Speed Strategy requires:
- Focus on content and interactions. Not on details, images and elements (space-filling prettiness).
- All elements must have purpose and value.
- Design for user experience – easier content consumption.
- Test on a small screen first and later a larger screen.
We loaded sample content “test-data.xml” from WordPress’ Theme Data Test page.
(Use WordPress Importer plugin and Dashboard > Tools > Import).
We installed the following free, speed enhancing plugins:
- Disable Emojis
- Far Future Expiration
- Remove query strings from static resources
- Rocket Lazy Load
- WP jQuery Plus
- WP Super Simple Speed
We installed the TOP10 themes candidates on a cheap, shared-hosting site (GoDaddy). And checked each resulting load time with Pingdom.com:
(Sharing with 25 other domains. TTFB: 500 to 600 milliseconds. Install Cache Enabler plugin and subtract 200 milliseconds from the load times below.)

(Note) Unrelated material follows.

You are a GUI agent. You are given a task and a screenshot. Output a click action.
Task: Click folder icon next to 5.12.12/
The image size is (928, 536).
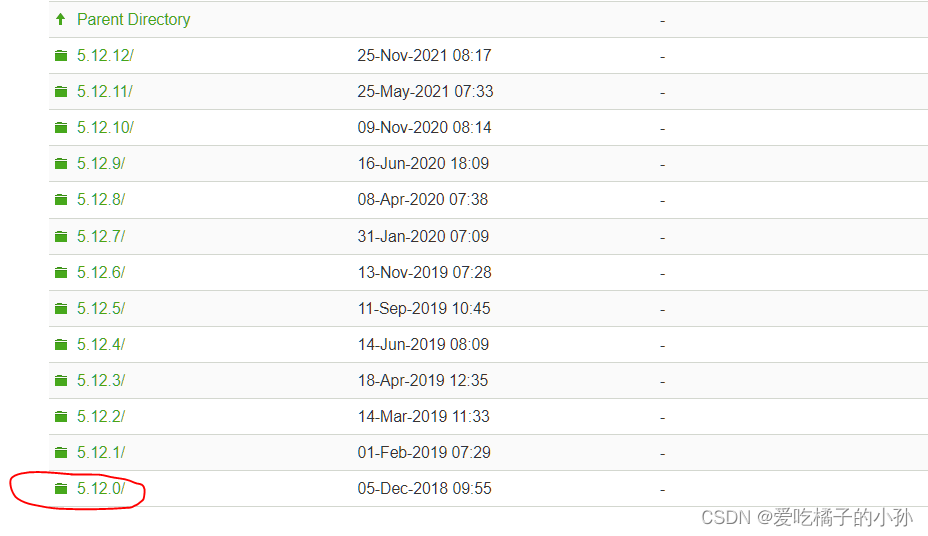tap(61, 56)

|theme||installs||fonts removed||load time ms|
We stripped the webfonts using Remove Google Fonts References plugin. We prefer websafe fallback fonts instead. Removing webfonts reduces 160 to 260 milliseconds from the page speed. Those are the final speed numbers shown above. We recommend this extreme method for mobile performance. Most people can’t tell font differences on small screens anyway. It’s a waste of resources. Most designers are underestimating the effect web fonts have on mobile speed.
Google Fonts is an open-source, third-party, font directory. According to BuiltWith, over 44% of the top 10,000 websites use Google Fonts on their websites. Slow. They need linking to an external asset on a distant server. You might see errors or warnings that the resources are missing a cache validator. Or that they require expires headers. These are fixed at the server level, and when they are on a third-party server you have no control over fixing them. Don’t use Google Fonts. Easy speed solution.
We then focused on the TOP3 themes popularity: Pacify (1000), Basic (10,000), and Generic (500). Basic Theme had something the other two didn’t: 10,000 installs and lots of functionality. Popularity doesn’t count much in our book. But in this case, the theme will have a longer shelf-life potential. Basic Theme is our final choice.